[Provided information]
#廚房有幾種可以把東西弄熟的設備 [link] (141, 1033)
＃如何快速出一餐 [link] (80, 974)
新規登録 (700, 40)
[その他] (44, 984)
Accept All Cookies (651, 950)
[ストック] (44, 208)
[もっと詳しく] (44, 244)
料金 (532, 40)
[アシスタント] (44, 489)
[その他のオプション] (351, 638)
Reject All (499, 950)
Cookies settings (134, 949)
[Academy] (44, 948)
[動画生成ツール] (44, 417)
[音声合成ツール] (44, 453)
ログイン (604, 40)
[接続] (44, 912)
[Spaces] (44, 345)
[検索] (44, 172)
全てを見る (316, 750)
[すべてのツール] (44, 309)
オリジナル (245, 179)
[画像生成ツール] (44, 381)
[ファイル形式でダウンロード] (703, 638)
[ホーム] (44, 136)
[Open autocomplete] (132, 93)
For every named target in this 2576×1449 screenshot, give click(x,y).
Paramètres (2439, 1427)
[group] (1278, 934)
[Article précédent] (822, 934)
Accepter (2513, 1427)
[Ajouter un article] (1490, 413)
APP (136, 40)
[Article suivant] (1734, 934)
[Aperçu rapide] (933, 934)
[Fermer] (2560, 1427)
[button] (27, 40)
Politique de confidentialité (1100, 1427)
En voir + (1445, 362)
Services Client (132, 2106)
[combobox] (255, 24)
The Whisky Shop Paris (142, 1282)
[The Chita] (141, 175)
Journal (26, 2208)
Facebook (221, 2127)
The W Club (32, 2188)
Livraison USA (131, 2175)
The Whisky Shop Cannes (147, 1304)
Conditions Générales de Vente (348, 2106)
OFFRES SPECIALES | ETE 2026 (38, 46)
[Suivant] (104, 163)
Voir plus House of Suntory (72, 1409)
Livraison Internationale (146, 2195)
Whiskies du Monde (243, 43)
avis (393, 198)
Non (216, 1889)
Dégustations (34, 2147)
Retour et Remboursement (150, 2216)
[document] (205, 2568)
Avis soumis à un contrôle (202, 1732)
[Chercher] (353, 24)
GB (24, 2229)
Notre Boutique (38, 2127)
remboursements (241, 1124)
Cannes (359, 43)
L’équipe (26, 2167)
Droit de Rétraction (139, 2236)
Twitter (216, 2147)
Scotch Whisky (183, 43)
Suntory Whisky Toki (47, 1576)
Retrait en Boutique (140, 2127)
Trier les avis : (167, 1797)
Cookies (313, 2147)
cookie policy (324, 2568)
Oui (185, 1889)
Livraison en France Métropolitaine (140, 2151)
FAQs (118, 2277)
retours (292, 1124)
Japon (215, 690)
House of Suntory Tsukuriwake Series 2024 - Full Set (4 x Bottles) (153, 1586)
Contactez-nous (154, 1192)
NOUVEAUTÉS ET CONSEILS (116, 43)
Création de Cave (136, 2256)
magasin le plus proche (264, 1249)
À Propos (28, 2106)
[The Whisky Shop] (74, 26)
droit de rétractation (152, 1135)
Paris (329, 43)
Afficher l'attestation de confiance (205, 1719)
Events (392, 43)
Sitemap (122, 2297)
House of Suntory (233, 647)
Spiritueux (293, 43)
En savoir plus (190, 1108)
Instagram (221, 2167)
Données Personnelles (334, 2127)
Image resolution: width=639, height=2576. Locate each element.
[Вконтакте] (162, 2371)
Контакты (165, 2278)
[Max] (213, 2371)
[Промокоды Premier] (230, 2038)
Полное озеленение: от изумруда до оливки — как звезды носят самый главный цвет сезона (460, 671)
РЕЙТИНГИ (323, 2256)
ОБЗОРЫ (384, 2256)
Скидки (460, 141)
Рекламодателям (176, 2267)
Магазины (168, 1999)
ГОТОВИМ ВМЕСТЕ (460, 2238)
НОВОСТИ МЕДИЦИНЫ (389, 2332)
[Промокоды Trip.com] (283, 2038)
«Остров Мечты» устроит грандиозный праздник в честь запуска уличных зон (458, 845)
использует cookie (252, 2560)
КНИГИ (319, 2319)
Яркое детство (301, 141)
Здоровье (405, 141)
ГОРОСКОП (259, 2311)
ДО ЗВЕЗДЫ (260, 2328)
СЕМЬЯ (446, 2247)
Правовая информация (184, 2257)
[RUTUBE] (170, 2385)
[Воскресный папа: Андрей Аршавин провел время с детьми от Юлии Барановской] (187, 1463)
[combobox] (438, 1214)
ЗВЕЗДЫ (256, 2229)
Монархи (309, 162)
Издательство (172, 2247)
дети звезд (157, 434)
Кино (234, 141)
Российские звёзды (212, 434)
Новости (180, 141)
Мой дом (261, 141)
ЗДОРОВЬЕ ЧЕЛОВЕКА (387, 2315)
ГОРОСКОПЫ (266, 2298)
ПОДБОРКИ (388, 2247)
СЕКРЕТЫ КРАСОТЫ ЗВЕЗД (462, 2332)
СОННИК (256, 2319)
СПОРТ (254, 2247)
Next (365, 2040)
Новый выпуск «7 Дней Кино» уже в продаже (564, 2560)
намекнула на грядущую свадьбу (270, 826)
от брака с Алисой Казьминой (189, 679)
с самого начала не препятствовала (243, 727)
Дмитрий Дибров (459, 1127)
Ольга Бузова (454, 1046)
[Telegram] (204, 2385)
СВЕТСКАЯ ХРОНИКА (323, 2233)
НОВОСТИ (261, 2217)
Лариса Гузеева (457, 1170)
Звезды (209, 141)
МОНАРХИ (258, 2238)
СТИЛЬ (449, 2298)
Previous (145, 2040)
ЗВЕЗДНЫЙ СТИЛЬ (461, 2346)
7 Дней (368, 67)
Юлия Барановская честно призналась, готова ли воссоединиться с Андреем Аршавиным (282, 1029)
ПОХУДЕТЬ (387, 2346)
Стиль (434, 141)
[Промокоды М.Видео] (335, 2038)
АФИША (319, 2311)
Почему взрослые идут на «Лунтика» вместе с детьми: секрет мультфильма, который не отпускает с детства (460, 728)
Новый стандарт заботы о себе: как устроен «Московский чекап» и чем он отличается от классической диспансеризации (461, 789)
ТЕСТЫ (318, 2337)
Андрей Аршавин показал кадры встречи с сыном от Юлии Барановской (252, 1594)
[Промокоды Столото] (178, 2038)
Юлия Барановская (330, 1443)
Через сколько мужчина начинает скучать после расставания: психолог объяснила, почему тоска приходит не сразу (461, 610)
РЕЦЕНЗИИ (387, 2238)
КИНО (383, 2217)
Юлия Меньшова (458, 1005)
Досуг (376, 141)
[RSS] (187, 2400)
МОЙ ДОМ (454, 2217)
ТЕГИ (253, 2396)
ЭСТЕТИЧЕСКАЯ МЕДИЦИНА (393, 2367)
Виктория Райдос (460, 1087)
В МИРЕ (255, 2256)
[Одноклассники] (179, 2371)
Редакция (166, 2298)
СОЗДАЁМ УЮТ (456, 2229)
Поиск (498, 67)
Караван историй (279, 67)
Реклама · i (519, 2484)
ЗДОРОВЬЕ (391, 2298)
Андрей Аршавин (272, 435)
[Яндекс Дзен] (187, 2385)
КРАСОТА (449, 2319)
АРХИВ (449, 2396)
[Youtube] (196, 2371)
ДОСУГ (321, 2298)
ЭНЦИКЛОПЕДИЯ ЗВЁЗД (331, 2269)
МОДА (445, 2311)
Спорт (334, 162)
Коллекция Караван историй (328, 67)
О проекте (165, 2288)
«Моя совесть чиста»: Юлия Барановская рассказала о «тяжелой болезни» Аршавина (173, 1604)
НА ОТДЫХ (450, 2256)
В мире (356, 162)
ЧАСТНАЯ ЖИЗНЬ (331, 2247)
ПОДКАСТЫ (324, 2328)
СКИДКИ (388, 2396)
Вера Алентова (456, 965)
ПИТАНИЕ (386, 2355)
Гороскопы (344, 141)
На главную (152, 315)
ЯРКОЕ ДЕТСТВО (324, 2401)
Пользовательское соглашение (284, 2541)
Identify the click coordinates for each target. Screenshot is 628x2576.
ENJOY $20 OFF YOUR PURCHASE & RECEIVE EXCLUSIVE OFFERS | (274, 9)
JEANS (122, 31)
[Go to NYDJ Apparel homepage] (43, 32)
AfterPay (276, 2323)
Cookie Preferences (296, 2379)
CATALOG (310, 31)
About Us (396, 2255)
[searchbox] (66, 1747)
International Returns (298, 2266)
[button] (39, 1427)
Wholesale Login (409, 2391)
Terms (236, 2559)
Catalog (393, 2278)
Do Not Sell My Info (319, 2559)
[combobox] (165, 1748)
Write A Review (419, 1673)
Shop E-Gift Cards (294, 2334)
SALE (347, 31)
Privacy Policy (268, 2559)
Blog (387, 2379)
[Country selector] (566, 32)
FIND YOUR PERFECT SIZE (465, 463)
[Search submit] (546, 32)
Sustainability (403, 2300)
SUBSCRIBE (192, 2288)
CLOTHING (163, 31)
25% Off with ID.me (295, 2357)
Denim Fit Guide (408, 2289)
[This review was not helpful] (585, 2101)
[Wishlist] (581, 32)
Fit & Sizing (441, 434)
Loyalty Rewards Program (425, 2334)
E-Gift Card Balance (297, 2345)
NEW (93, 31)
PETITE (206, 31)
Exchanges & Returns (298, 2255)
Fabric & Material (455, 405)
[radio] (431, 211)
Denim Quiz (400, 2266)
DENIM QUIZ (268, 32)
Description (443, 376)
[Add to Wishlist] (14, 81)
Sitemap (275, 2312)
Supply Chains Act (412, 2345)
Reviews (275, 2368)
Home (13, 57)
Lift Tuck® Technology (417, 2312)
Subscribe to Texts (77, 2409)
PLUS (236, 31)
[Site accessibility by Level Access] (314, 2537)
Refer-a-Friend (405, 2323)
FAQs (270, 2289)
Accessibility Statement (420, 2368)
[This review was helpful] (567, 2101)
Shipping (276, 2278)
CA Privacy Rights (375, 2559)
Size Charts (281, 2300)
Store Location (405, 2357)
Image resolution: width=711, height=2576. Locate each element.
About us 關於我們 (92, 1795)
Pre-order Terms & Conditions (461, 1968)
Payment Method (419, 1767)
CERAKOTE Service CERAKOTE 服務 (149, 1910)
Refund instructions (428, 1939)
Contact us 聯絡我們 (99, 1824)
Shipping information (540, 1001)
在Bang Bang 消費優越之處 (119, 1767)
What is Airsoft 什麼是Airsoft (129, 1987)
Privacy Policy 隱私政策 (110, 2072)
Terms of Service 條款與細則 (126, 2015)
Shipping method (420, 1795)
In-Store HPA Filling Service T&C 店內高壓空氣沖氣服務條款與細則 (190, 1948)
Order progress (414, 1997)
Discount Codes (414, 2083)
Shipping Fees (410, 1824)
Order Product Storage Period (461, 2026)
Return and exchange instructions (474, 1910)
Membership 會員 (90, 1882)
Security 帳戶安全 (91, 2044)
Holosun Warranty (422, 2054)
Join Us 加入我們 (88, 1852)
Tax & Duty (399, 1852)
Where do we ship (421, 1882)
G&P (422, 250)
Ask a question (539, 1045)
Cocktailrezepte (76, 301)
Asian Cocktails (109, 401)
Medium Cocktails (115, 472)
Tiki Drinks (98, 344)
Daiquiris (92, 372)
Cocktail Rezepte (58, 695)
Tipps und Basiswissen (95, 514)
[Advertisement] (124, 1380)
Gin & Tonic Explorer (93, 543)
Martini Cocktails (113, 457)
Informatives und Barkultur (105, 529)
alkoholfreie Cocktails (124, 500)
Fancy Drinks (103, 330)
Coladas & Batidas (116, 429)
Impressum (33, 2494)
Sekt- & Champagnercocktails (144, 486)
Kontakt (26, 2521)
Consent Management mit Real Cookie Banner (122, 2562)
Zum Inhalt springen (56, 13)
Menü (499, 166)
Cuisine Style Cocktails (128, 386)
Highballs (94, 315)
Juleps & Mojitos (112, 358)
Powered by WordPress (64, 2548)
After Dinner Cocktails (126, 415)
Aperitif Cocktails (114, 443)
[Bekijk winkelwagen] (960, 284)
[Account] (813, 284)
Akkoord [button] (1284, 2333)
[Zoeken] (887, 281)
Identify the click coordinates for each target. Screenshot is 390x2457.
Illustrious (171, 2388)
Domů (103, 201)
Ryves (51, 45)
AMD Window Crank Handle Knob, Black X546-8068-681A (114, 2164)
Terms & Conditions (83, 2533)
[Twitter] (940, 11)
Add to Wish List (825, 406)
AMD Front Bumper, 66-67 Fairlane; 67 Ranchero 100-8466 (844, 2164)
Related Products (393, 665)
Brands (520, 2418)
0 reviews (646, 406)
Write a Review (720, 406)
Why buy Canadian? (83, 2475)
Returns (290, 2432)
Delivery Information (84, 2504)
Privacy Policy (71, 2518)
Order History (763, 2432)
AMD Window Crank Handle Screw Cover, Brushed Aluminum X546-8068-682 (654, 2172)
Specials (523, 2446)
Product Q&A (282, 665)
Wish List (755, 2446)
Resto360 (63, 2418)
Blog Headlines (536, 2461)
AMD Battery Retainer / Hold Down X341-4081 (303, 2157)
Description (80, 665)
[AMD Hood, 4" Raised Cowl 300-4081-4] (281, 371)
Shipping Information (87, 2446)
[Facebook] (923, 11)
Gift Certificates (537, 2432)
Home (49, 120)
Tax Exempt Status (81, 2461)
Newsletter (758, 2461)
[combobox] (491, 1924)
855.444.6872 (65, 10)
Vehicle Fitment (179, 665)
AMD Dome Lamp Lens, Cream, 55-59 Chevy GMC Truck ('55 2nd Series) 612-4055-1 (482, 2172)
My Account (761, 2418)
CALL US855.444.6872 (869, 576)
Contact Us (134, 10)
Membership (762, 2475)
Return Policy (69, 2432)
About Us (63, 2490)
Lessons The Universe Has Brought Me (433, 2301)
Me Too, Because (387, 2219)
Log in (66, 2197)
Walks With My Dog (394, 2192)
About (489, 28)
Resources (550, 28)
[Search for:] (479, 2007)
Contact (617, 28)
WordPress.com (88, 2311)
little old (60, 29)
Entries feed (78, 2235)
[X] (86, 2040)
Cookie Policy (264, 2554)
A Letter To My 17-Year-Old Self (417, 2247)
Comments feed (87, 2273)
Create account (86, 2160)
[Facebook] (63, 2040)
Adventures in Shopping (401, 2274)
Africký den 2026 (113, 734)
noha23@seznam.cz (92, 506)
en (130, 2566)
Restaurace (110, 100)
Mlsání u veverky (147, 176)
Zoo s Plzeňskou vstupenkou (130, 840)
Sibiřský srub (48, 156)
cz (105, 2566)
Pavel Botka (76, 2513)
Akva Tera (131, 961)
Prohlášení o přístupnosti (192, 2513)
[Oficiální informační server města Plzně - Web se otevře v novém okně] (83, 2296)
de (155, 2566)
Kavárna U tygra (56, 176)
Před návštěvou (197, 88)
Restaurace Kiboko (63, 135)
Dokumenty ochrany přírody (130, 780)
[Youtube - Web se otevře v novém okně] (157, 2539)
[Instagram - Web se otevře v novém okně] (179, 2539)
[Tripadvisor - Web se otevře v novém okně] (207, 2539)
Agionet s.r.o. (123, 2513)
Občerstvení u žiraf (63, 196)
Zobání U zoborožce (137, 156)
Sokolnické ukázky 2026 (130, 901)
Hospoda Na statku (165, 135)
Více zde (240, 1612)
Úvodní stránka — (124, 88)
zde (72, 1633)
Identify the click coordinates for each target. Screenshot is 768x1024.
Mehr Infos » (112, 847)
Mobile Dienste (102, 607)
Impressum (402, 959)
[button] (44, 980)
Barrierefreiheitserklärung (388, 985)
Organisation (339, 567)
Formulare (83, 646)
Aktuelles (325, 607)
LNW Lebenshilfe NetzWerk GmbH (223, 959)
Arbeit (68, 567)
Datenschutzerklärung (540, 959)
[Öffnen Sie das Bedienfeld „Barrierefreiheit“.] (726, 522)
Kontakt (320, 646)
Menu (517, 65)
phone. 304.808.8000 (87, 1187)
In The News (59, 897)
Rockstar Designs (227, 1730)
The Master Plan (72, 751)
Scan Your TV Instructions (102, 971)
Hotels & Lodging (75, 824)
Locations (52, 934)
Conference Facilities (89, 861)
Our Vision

[Directions for this task] Please copy only these lines, exactly: the first line of the records through the line containing "[Open autocomplete] (132, 93)", ends included.

[Completed exercise]
#廚房有幾種可以把東西弄熟的設備 [link] (141, 1033)
＃如何快速出一餐 [link] (80, 974)
新規登録 (700, 40)
[その他] (44, 984)
Accept All Cookies (651, 950)
[ストック] (44, 208)
[もっと詳しく] (44, 244)
料金 (532, 40)
[アシスタント] (44, 489)
[その他のオプション] (351, 638)
Reject All (499, 950)
Cookies settings (134, 949)
[Academy] (44, 948)
[動画生成ツール] (44, 417)
[音声合成ツール] (44, 453)
ログイン (604, 40)
[接続] (44, 912)
[Spaces] (44, 345)
[検索] (44, 172)
全てを見る (316, 750)
[すべてのツール] (44, 309)
オリジナル (245, 179)
[画像生成ツール] (44, 381)
[ファイル形式でダウンロード] (703, 638)
[ホーム] (44, 136)
[Open autocomplete] (132, 93)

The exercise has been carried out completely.